--- START OF PASSAGE SHOWN ---

I have two questions:
Where does the latency come from? As far as I understand the LOH
isn't compacted. SOH is being compacted, but doesn't show the latency.
Is there a practical way to work around this? Note
that I can’t control the size of the data and make it smaller.
--
public void PerfTestMeasureGetBytes()
{
var text = File.ReadAllText(#"C:\Temp\ContactsModelsInferences.txt");
var smallText = text.Substring(0, 85000 + 100);
int count = 1000;
List<double> latencies = new List<double>(count);
for (int i = 0; i < count; i++)
{
Stopwatch sw = new Stopwatch();
sw.Start();
var bytes = Encoding.UTF8.GetBytes(smallText);
sw.Stop();
latencies.Add(sw.Elapsed.TotalMilliseconds);
//GC.Collect(2, GCCollectionMode.Default, true);
}
latencies.Sort();
Console.WriteLine("Average: {0}", latencies.Average());
Console.WriteLine("99%: {0}", latencies[(int)(latencies.Count * 0.99)]);
}

The performance problems usually come from two areas: allocation and fragmentation.
Allocation
The runtime guarantees clean memory so spends cycles cleaning it. When you allocate a large object, that's a lot of memory and starts to add milliseconds to a single allocation (when lets be honest, simple allocation in .NET is actually very fast, so we usually never care about this).
Fragmentation occurs when LOH objects are allocated then reclaimed. Until recently, the GC could not reorganise the memory to remove these old object "gaps", and thus could only fit the next object in that gap if it was the same size or smaller. Recently, the GC has been given the ability to compact the LOH, which removes this issue, but costs time during compaction.

--- END OF PASSAGE SHOWN ---
--- START OF DATASET SECTION ---

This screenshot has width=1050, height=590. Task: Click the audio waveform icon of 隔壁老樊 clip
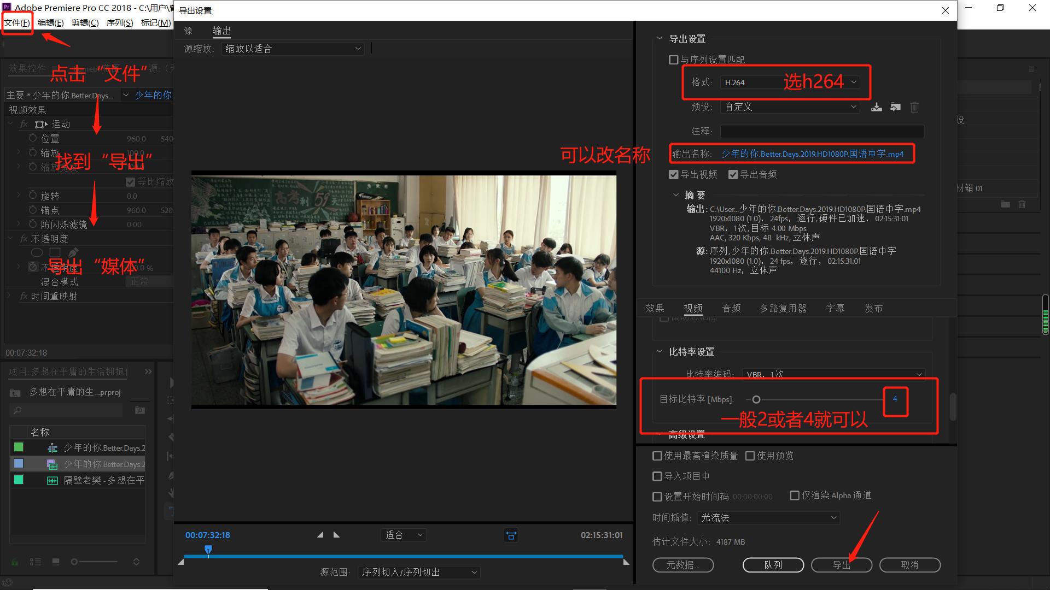coord(53,481)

--- END OF DATASET SECTION ---

## ACTIONS TO TAKE
1) Retype the stretch of the large object heap thread above from "Is there a practical" through "< count; i++)".
2) Write a continuation of the large object heap thread above, starting after its last sentence.

## SET OF ANSWERS
1)
Is there a practical way to work around this? Note
that I can’t control the size of the data and make it smaller.
--
public void PerfTestMeasureGetBytes()
{
var text = File.ReadAllText(#"C:\Temp\ContactsModelsInferences.txt");
var smallText = text.Substring(0, 85000 + 100);
int count = 1000;
List<double> latencies = new List<double>(count);
for (int i = 0; i < count; i++)

2)
My guess in your case is you are suffering from both issues and triggering GC runs, but it depends on how often your code is attempting to allocate items in the LOH. If you are doing lots of allocations, try the object pooling route. If you cannot control a pool effectively (lumpy object lifetimes or disparate usage patterns), try chunking the data you are working against to avoid it completely.
Your Options
I've encountered two approaches to the LOH:
Avoid it.
Use it, but realise you are using it and manage it explicitly.
Avoid it
This involves chunking your large object (usually an array of some sort) into, well, chunks that each fall under the LOH barrier. We do this when serialising large object streams. Works well, but an implementation would be specific to your environment so I'm hesitant to provide a coded example.
Use it
A simple way to tackle both allocation and fragmentation is long-lived objects. Explicitly make an empty array (or arrays) of a large size to accommodate your large object, and don't get rid of it (or them). Leave it around and re-use it like an object pool. You pay for this allocation, but can do this either on first use or during application idle time, but you pay less for re-allocation (because you aren't re-allocating) and lessen fragmentation issues because you aren't constantly asking to allocate stuff and you aren't reclaiming items (which causes the gaps in the first place).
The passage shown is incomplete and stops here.